Emory Free Speech Policy Editorial

The Emory Wheel:

Syracuse University’s (N.Y.) suspension of 30 students who organized a sit-in earlier this week to protest campus bigotry blatantly obstructed students’ right to free expression. This injustice raises significant questions surrounding the implementation of Emory’s own free speech-related policies. While Syracuse’s administration has since lifted those suspensions, that such harsh punishments were levied in the first place should serve as a wake-up call for all institutions of higher education. 

Syracuse had an equal obligation to protect both students’ right to free expression and their safety. No college should abet the trauma of violent demonstration, as occurred during the 2017 “Unite the Right” rally at the University of Virginia or the 2017 riot at at the Georgia Institute of Technology. Given that, only threats of immediate bodily harm should permit universities to assert their authority over protesters. Since the Syracuse sit-in was entirely peaceful, the university’s administration had no grounds on which to interfere.

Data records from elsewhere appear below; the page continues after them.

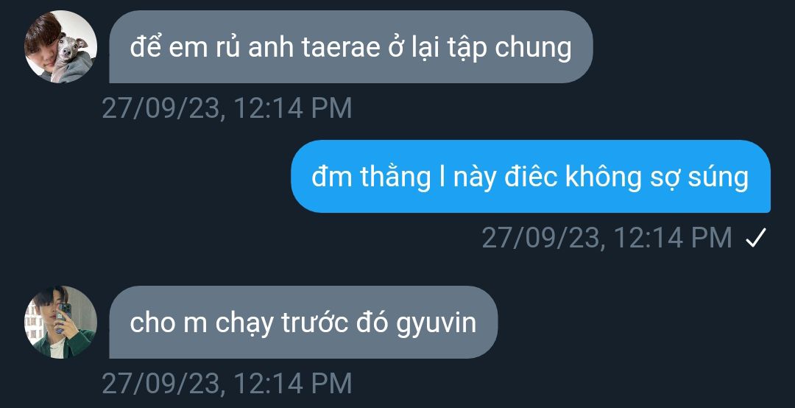The width and height of the screenshot is (795, 408).
Task: Click the word "cho" starting the last message
Action: click(x=153, y=323)
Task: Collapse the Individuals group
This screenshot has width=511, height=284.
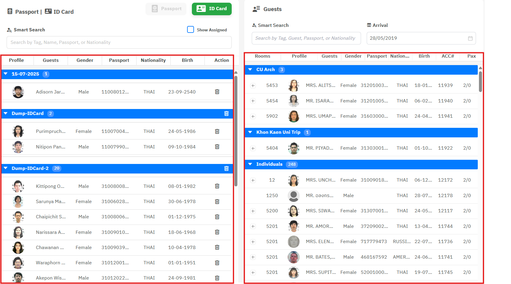Action: click(x=250, y=164)
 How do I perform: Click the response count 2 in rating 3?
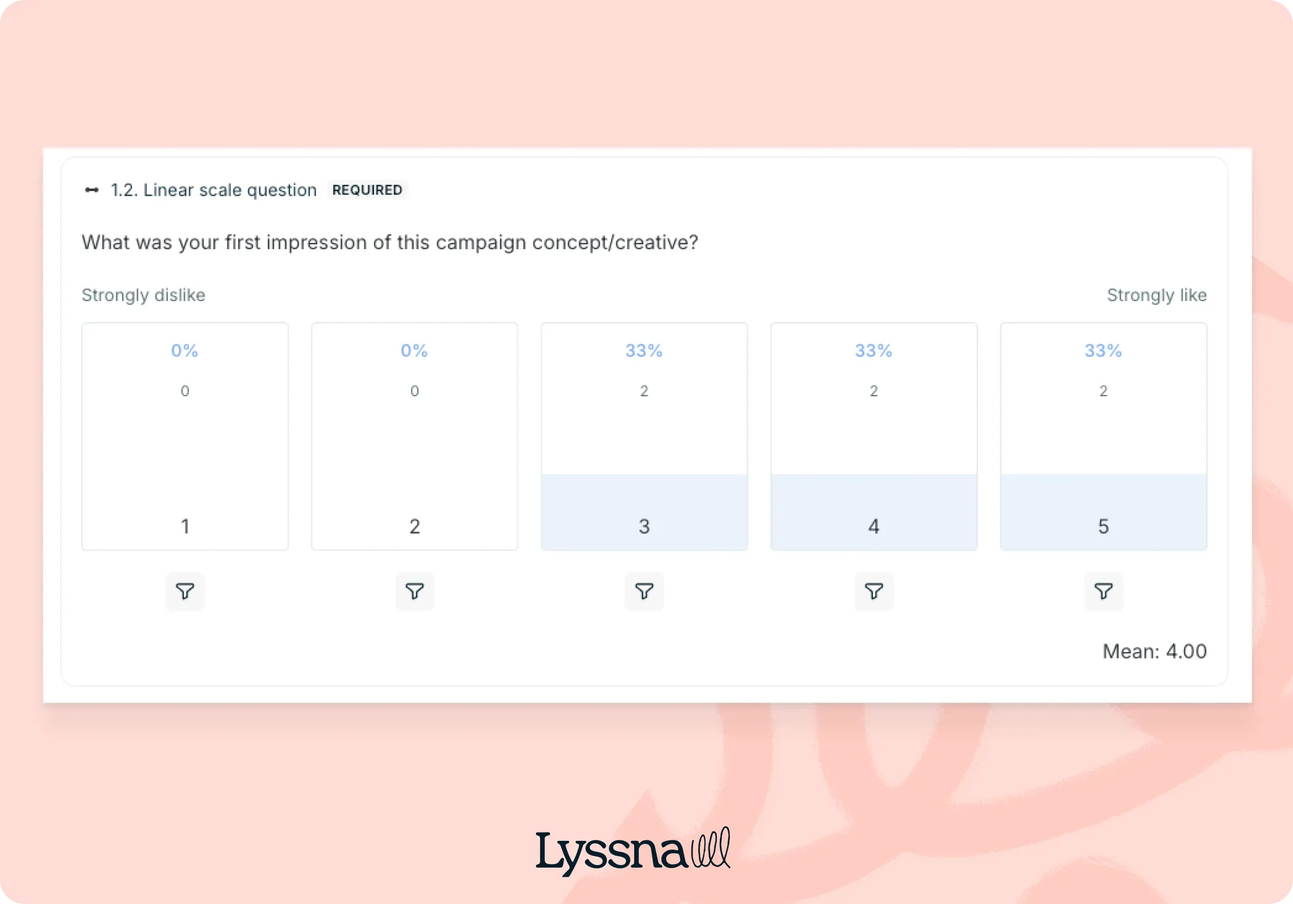[645, 391]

In punishing the protesters while failing to adequately investigate the incidences of racism, anti-Semitism and homophobia which sparked their demonstration, the university acted unevenly and with considerable bias. Unless the university can prevent further incidents of bigotry, such events will continue. Furthermore, penalizing a peaceful demonstration both constrains political activity and impairs the university’s ability to respond to genuinely violent demonstrations.